— begin Excerpt —

Ruby Regex non-greedy match: looking for the closest occurrence of a phrase left to a searched word

Question

Lets say I have the following string: "BENffew123X\r\nBENx432f456X\r\nBEN!233789X\r\nBEN4545789X" I want to have a regex that will catch "BEN!233789", it has to lookup non-greedily for "BEN", followed by any character (excluding the word "BEN") and ending with 789X. I tried the regex: /BEN.+?789X/miand I get "BENffew123X\r\nBENx432f456X\r\nBEN!233789X" as a match. I understand that this regex looks for the first "BEN" and catches the start of the string, but I want it to look for the "BEN" which is closest to the first "789X". How can I achieve that? One Idea is to reverse the string, should I do it?

Answer 1

You need to make sure that BEN isn't present in the text between BEN and 789X. You can do this using a negative lookahead assertion:

/BEN(?:(?!BEN).)*?789X/mi

See it live on regex101.com.

Explanation:

BEN      # Match "BEN"
(?:      # Start of non-capturing group that matches...
 (?!BEN) # (if "BEN" can't be matched here)
 .       # any character
)*?      # Repeat any number of times, as few as possible
789X     # Match 789X

— end Excerpt —

[Aim] Copy the Ruby regex thread above word for word, from its title through the last line of the explanation.

— begin Extracted records —

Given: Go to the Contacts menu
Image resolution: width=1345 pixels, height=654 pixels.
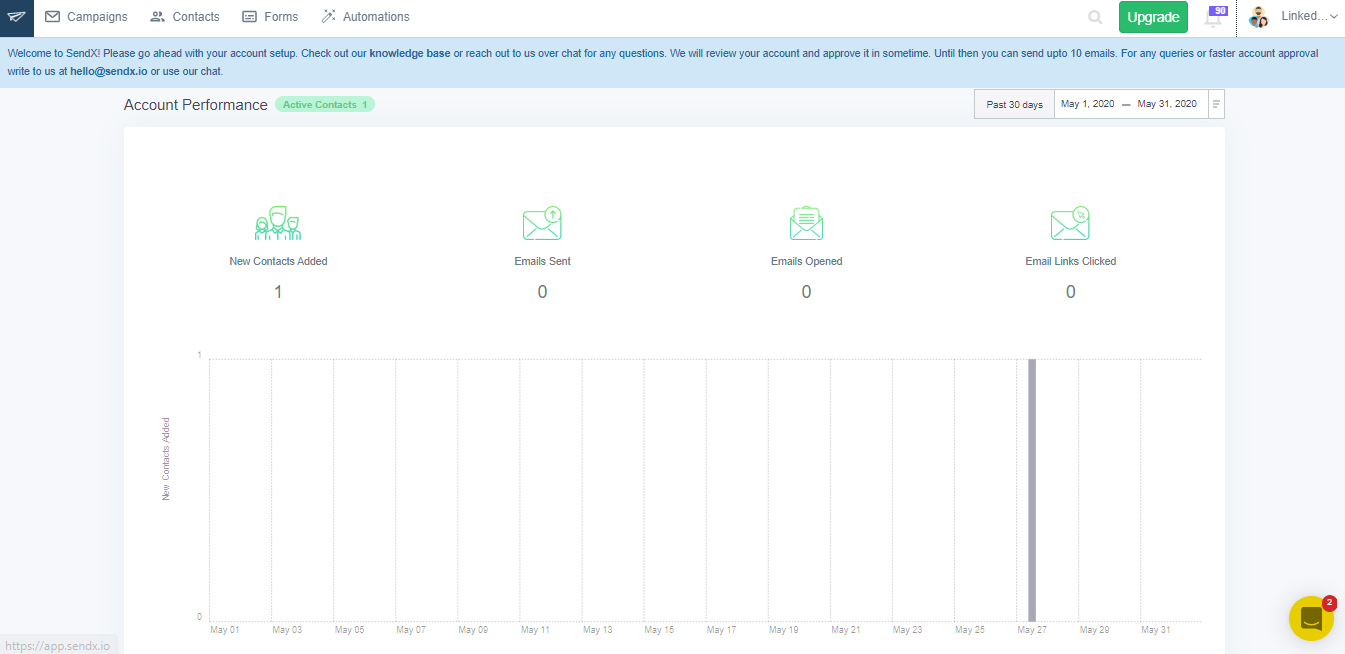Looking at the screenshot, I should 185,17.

— end Extracted records —
— begin Extracted records —

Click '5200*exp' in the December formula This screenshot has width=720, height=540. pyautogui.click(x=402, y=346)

— end Extracted records —

[Task result]
Ruby Regex non-greedy match: looking for the closest occurrence of a phrase left to a searched word

Question

Lets say I have the following string: "BENffew123X\r\nBENx432f456X\r\nBEN!233789X\r\nBEN4545789X" I want to have a regex that will catch "BEN!233789", it has to lookup non-greedily for "BEN", followed by any character (excluding the word "BEN") and ending with 789X. I tried the regex: /BEN.+?789X/miand I get "BENffew123X\r\nBENx432f456X\r\nBEN!233789X" as a match. I understand that this regex looks for the first "BEN" and catches the start of the string, but I want it to look for the "BEN" which is closest to the first "789X". How can I achieve that? One Idea is to reverse the string, should I do it?

Answer 1

You need to make sure that BEN isn't present in the text between BEN and 789X. You can do this using a negative lookahead assertion:

/BEN(?:(?!BEN).)*?789X/mi

See it live on regex101.com.

Explanation:

BEN      # Match "BEN"
(?:      # Start of non-capturing group that matches...
 (?!BEN) # (if "BEN" can't be matched here)
 .       # any character
)*?      # Repeat any number of times, as few as possible
789X     # Match 789X